Their lawyer, Aaron Levine, told the jury that their mother did not take DES while pregnant with a fifth sister, and that sister has not developed breast cancer.
“What are the odds of that happening in nature, if DES wasn’t the culprit?” Levine said.
Levine said Eli Lilly urged doctors to prescribe DES without proof that it was safe or that it prevented miscarriages and other reproductive problems.
“You don’t expose people to a risk unless there’s a benefit, and there was no benefit,” Levine said.
The companies that make DES argue that no firm link has been established between breast cancer and the drug.
James Dillon, a lawyer for Indianapolis-based Eli Lilly, told the jury that the doctor who treated the Melnick sisters’ mother is now dead, and there are no records of him prescribing DES. Dillon said Eli Lilly at the time recommended DES for women who had had three or more consecutive miscarriages. Mrs. Melnick, he said, did not have consecutive miscarriages, so prescribing it to her would have gone against the company’s recommendations.

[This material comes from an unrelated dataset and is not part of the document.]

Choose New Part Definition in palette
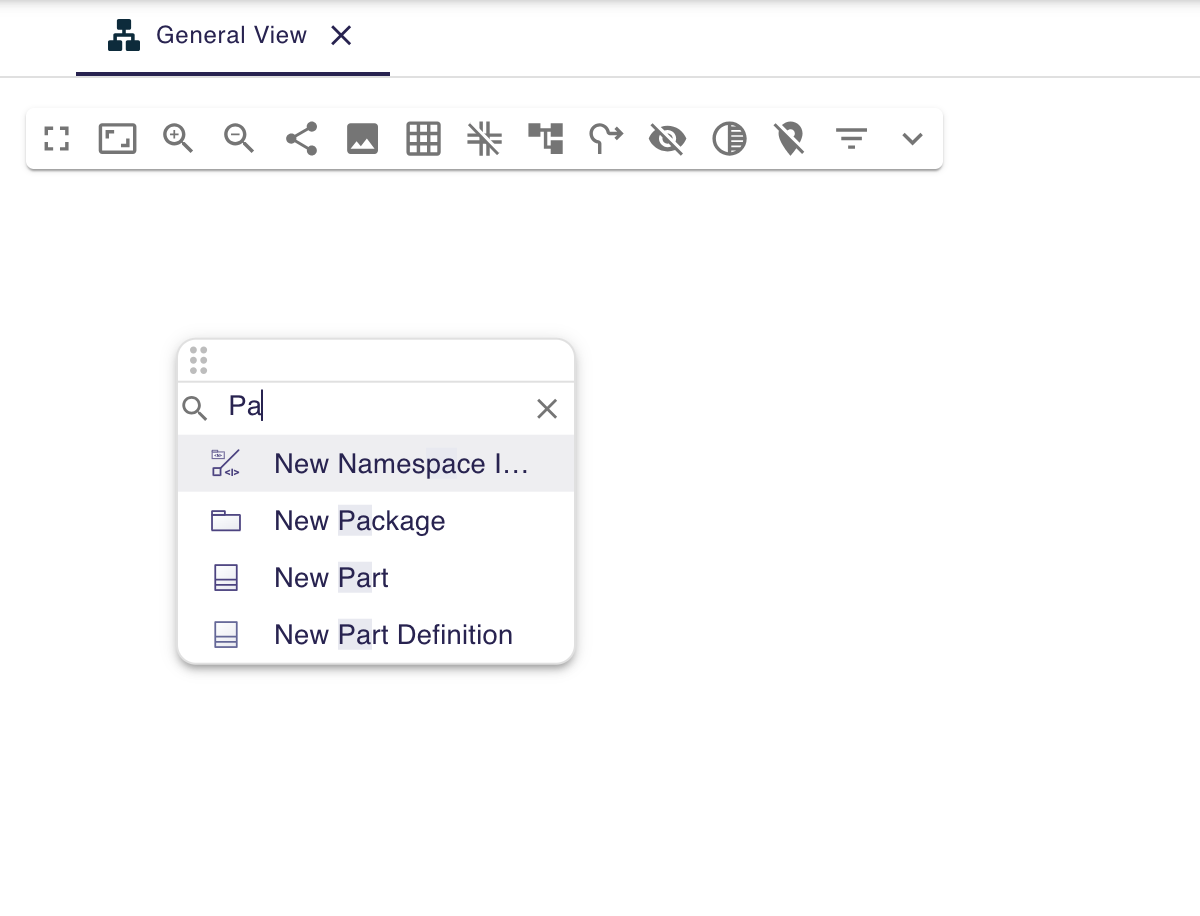The width and height of the screenshot is (1200, 916). 392,634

Dillon said leading researchers at the time recommended that DES be used for pregnant women.
“In the 1950s, no one thought this drug was unsafe,” he said.
Dillon told the jury that while it is “terribly unfair” that the four sisters got breast cancer, it is a common disease and doctors still don’t understand what causes it. He said it “wouldn’t be unreasonable” for jurors to have sympathy and empathy for the sisters, but asked them to keep their minds “open to the facts.”
All four Melnick sisters had miscarriages, fertility problems or other reproductive tract problems long suspected of being caused by prenatal exposure to DES. They were diagnosed with breast cancer between 1997 and 2003 and had treatments ranging from lump-removal surgery to a full mastectomy, radiation and chemotherapy.
Thousands of lawsuits have been filed alleging links between DES and vaginal and cervical cancer, as well as fertility problems. Many of those cases were settled.